GOOD BYE BILOUTE
I met you one day, when Elisabeth, the guardian angel of the doggies of the Dutch side found you wandering around on the dump, looking for food. She picked you up and was going to bring you to the Vet Clinic…… may be you would have been put down because of your high age…… But she had this great idea to call me on her way, to tell me that she caught an old German Shepard Lady, abandoned on the dump. “What a shame”, I said, ”but I can’t take more dogs, I have so many already.” But another voice inside of me made me said “No; take her, you will love her! I told Elisabeth: “ok; bring her to the Vet Clinic for a check up, I’ll pick her up there”. Something funny happened inside of me. I have so many dogs already and there I just said “I‘ll take her home?”
I finished my working day and went to the Vet Clinic to pick you up. They told me that you are quite old; you had almost no teeth, heart worm, tick fever, hip dysphasia etc. But when I saw you, I immediately loved you. You jumped into my car just as we knew each other forever since…. you were wagging your tail and were so confident. I was watching you, sitting on my passenger seat while I was driving and wondered who you could have belonged to and who could be so heartless to throw you out at the dump! Such a friendly and beautiful German Shepherd….. Then we reached home.
I introduced you to all your new doggie friends, 4 cats, 5 goats, geese, chicken, ducks; turtles etc. I was watching you to find out if you had any hunting instinct because I did not want anything to happen to all my feather friends. But no, you were just endless happy, wagging your tail each time I was looking at you. You had a lot of fun, chasing lizards in my yard, that’s how you spent your days. You even followed lizards outside of my yard, as soon as you found a hole in the fence!
One day I came home from work and you were not there. I was so worried! That day I understood that there was something really special between you and me. I went to look for you in the neighbourhood, I didn’t find you. I almost could not sleep that night. That is when I understood how precious you were to me. At the sunrise, you were still not home and I went to work without having found you, my mind was far away, you were so fragile, anything could have happened to you. Finally, when I came home, you were standing there, just like always, and I was so happy. We had such a nice time together; you used to sleep on the carpet beside my bed, happy to be so close to me.
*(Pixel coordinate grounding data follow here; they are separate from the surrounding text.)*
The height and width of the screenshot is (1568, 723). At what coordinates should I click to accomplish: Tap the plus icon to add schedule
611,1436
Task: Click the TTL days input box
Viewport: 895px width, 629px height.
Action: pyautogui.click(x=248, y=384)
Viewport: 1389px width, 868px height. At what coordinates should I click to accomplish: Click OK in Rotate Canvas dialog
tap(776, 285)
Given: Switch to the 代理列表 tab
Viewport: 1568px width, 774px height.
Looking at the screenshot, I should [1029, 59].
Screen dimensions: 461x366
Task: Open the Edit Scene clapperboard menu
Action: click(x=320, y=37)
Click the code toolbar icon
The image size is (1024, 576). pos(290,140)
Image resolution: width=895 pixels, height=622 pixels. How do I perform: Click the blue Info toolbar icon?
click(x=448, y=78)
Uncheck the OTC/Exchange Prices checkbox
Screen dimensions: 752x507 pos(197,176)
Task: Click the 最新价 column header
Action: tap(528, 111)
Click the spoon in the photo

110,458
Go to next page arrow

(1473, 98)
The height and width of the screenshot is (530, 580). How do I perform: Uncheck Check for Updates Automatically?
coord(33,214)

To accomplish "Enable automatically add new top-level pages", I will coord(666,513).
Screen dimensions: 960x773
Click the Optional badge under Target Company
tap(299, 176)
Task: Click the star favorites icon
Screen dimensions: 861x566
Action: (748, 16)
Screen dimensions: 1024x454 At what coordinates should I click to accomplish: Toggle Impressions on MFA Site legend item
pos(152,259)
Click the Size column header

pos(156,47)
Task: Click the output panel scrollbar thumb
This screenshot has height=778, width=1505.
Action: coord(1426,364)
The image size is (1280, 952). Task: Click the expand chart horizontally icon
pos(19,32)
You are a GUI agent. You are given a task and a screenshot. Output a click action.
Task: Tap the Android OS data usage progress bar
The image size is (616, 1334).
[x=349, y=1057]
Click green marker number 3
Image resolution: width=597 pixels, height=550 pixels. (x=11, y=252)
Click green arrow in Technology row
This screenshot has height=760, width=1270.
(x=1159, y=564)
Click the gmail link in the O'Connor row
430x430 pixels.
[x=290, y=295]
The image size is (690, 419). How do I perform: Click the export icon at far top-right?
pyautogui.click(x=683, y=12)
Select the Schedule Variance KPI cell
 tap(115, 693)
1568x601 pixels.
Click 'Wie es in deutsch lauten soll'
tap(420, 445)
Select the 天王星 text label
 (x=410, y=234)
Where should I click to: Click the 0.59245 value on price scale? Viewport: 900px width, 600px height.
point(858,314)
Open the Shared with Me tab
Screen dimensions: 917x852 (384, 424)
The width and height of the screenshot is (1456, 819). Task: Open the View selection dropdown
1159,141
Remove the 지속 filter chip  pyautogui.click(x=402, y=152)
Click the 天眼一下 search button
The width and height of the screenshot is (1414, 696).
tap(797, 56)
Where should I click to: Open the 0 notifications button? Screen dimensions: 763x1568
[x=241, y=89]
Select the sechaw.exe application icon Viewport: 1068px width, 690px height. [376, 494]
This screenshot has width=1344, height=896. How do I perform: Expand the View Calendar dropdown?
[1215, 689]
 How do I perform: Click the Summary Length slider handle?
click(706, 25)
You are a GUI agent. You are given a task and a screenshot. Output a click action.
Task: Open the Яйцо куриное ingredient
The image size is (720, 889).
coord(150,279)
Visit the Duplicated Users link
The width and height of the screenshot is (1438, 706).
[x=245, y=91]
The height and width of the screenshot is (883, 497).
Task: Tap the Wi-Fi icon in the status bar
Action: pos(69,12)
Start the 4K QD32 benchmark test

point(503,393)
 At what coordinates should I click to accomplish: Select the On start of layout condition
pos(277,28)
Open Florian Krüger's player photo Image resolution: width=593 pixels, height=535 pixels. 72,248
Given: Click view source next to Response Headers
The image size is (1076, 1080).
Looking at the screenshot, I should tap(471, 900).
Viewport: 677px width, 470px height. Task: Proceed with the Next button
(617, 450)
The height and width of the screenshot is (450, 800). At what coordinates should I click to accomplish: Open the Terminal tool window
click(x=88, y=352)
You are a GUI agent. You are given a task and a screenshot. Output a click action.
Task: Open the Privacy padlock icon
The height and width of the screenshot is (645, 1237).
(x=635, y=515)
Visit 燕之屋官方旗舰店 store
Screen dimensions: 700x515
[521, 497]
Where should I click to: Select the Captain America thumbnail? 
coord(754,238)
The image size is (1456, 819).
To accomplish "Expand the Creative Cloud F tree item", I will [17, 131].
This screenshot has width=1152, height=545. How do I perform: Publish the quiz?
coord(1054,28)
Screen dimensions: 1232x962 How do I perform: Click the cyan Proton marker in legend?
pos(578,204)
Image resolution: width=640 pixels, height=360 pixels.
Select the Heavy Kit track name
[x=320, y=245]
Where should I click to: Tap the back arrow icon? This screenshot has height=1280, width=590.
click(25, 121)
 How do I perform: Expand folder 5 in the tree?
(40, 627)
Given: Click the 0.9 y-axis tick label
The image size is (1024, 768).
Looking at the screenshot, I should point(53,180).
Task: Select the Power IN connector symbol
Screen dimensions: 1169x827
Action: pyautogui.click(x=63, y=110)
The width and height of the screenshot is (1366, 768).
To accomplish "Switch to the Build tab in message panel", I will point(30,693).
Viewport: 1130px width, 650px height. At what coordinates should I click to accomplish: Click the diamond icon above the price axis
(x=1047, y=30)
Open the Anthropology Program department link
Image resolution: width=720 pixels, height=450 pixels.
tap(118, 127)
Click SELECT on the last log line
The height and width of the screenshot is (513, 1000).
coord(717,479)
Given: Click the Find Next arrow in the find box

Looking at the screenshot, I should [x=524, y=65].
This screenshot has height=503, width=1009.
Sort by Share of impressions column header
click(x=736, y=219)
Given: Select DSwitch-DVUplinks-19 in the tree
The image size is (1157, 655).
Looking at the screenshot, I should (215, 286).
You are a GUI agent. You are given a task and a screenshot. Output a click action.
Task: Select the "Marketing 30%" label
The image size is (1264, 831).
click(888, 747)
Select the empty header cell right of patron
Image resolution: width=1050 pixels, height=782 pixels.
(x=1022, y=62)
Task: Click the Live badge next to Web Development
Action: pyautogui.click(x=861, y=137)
Last week end you stopped eating. I brought you immediately to the Vet Clinic and you spend the day there. You had tick fever, you always had it and we could not get rid of it. The same evening I took you back home, I wanted you to be around me and also I wanted to feed you with chicken bouillon as you refused the chicken meat I usually gave you. I used a syringe to feed you several times that night, but in the morning, it was obvious that you started to get really weak. You started to refuse to drink…. I was so unhappy and brought you back to the Clinic. Then I went to work, but my mind was with you, poor girl at the Clinic. Suddenly a little voice inside of me told me; that I should go and see you and that it was important. I closed my shop much earlier and drove to the Clinic .There I asked how you were doing, and I got explained that two minutes ago, you were still resting, you even had drank a little bit….. It made me happy to hear that. Then I opened the door of the room where you were on your cushion. With a last effort, you managed to lift up your head, you looked at me, then closed your eyes and you were gone…… Biloute, this was terrible!
I loved you so much for what you were…. An old gentle lady, always wagging your tail; always happy, as a guard dog you were not useful at all, because you loved everybody. You were waiting for me to go over the rainbow bridge and I will never forget your eyes. You died on a Christmas Eve, probably the saddest one I ever had. I will miss your friendliness my dear Biloute. Rest in peace, I will never forget you.